While I enjoy all that, the best bit is having people here, some of them people we used to see every week and now see all too rarely, and laughing. I can't at this point remember where the conversation went (it will come back and I'll cringe later) - I just know that, as it always does in this house, it descended rapidly. My broad philosophical approach to entertaining (if its sensible to have such a thing) is to put people in a place where they can have fun generally involving the consumption of drink, but then expect them to return the favour by doing so. We had a great time last night - good guests, who can come again.

Friday, 1 June 2007

The Edge of Summer

Today has been warm and this evening balmy. I drove home with the car roof down, it was still just light at 10.00 o'clock, the air smells of cut grass and one of our neighbours had a party in their garden. It feels like the front edge of summer.
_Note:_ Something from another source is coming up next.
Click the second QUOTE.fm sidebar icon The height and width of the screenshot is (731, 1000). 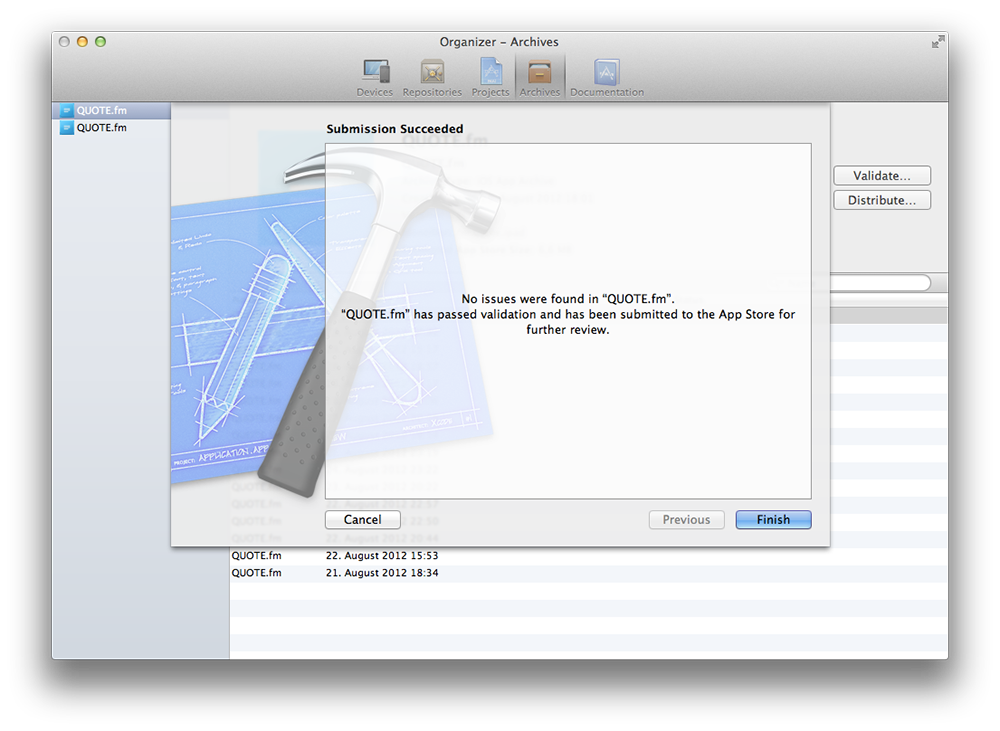[x=69, y=127]
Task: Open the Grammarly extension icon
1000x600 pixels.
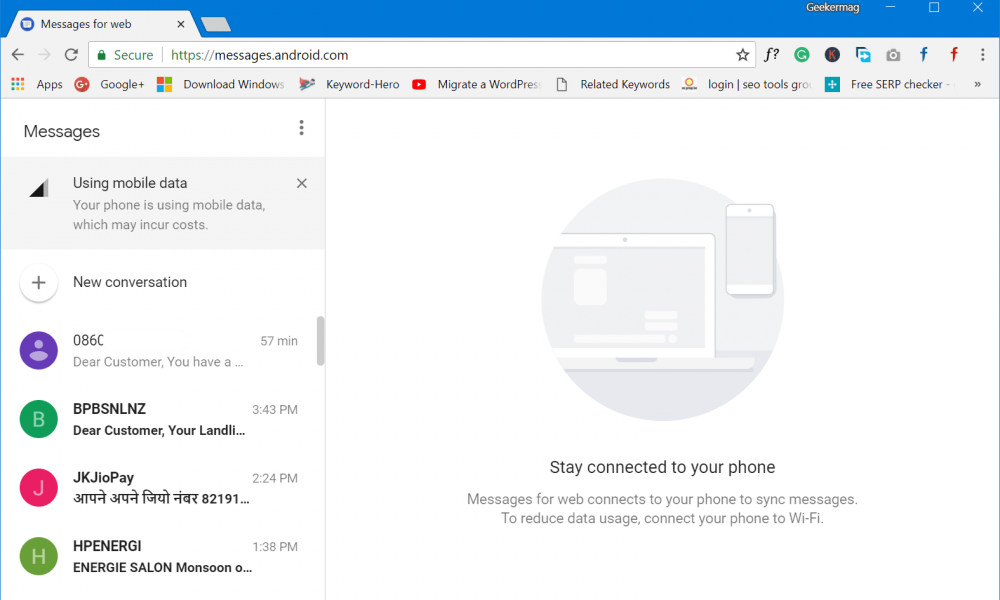Action: [801, 55]
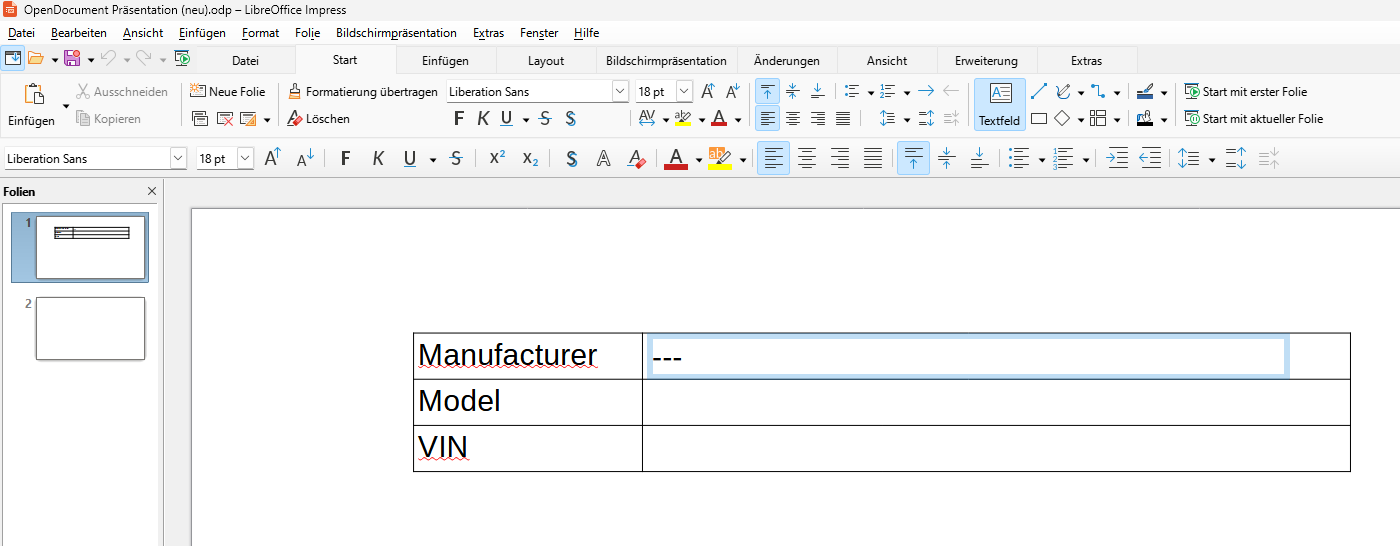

I like the way the seasons change and am as happy with the move through autumn to winter, with its short days and dark journeys home (Edinburgh is a city particularly well adapted to those sorts of days), as I am with the lengthening days of late spring and summer. It is the variety I like and, by the time we have had one season, I am ready for the next one. I particularly like the front edge of each season, when the change is obvious and the new season fresh and ahead of us. Summer holidays are pending (not that I've got the length of booking mine), the parks are full of cheerful lunchtime refugees from hot offices and sports days, school concerts and doubtless exams fill the minds of children. It is too easy to wish time away - Friday beckoning on Monday, July holidays beckoning in June. I should try to shed sufficient busyness to enjoy time for its own sake.